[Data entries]
------

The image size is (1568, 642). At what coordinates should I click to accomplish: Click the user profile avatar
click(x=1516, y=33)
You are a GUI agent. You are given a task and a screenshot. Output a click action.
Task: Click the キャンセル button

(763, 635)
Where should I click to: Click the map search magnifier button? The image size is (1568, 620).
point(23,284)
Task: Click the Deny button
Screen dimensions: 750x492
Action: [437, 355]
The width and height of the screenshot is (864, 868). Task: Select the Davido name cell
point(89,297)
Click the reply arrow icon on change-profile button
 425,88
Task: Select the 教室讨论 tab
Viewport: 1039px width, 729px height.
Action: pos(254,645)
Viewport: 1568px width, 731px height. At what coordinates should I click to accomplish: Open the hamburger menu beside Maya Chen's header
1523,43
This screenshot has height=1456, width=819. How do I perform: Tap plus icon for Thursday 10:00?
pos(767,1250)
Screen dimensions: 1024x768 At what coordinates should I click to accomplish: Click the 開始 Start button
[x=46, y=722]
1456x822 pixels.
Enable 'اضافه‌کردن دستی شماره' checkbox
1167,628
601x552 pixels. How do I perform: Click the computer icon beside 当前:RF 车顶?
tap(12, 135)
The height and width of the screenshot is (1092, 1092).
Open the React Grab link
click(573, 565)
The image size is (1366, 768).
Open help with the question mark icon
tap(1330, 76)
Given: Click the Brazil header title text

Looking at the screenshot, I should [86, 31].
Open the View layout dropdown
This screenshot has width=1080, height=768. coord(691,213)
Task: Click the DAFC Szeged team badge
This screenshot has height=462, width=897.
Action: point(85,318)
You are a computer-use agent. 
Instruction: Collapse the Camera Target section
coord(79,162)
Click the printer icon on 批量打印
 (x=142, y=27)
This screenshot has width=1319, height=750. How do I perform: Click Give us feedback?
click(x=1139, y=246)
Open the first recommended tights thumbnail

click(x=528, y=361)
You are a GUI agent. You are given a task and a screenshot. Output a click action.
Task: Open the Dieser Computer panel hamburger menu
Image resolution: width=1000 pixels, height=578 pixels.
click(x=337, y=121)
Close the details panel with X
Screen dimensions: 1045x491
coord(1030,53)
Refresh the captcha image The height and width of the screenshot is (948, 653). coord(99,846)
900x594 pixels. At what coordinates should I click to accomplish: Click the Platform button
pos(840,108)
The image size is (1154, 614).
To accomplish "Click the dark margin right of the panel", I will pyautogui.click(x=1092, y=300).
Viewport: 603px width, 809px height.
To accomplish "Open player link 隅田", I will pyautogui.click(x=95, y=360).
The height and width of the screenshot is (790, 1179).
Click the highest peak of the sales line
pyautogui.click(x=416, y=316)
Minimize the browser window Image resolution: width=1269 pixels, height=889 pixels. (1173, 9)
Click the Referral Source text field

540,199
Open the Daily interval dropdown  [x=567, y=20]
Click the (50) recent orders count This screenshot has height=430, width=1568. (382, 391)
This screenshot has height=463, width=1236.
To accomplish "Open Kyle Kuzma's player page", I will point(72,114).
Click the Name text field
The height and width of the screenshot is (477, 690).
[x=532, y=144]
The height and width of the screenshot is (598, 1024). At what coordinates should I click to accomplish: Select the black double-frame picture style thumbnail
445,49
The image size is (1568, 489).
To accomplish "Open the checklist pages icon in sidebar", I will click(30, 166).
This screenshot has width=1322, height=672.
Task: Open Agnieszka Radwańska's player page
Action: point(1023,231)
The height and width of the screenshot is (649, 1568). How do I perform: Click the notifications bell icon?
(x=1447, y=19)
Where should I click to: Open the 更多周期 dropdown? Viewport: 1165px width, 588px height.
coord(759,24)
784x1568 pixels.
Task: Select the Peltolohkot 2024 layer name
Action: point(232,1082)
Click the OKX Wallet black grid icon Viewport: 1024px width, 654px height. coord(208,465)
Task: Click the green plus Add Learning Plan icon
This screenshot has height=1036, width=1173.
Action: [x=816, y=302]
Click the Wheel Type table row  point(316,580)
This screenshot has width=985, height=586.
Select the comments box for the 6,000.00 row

------

WHAT YOU NEED TO DO
Please transcribe exactly the line containing "The height and width of the screenshot is (649, 1568)." and every line after it through the end of the records, and nothing else.

ANSWER TO THIS EXERCISE
The height and width of the screenshot is (649, 1568). How do I perform: Click the notifications bell icon?
(x=1447, y=19)
Where should I click to: Open the 更多周期 dropdown? Viewport: 1165px width, 588px height.
coord(759,24)
784x1568 pixels.
Task: Select the Peltolohkot 2024 layer name
Action: point(232,1082)
Click the OKX Wallet black grid icon Viewport: 1024px width, 654px height. coord(208,465)
Task: Click the green plus Add Learning Plan icon
This screenshot has height=1036, width=1173.
Action: [x=816, y=302]
Click the Wheel Type table row  point(316,580)
This screenshot has width=985, height=586.
Select the comments box for the 6,000.00 row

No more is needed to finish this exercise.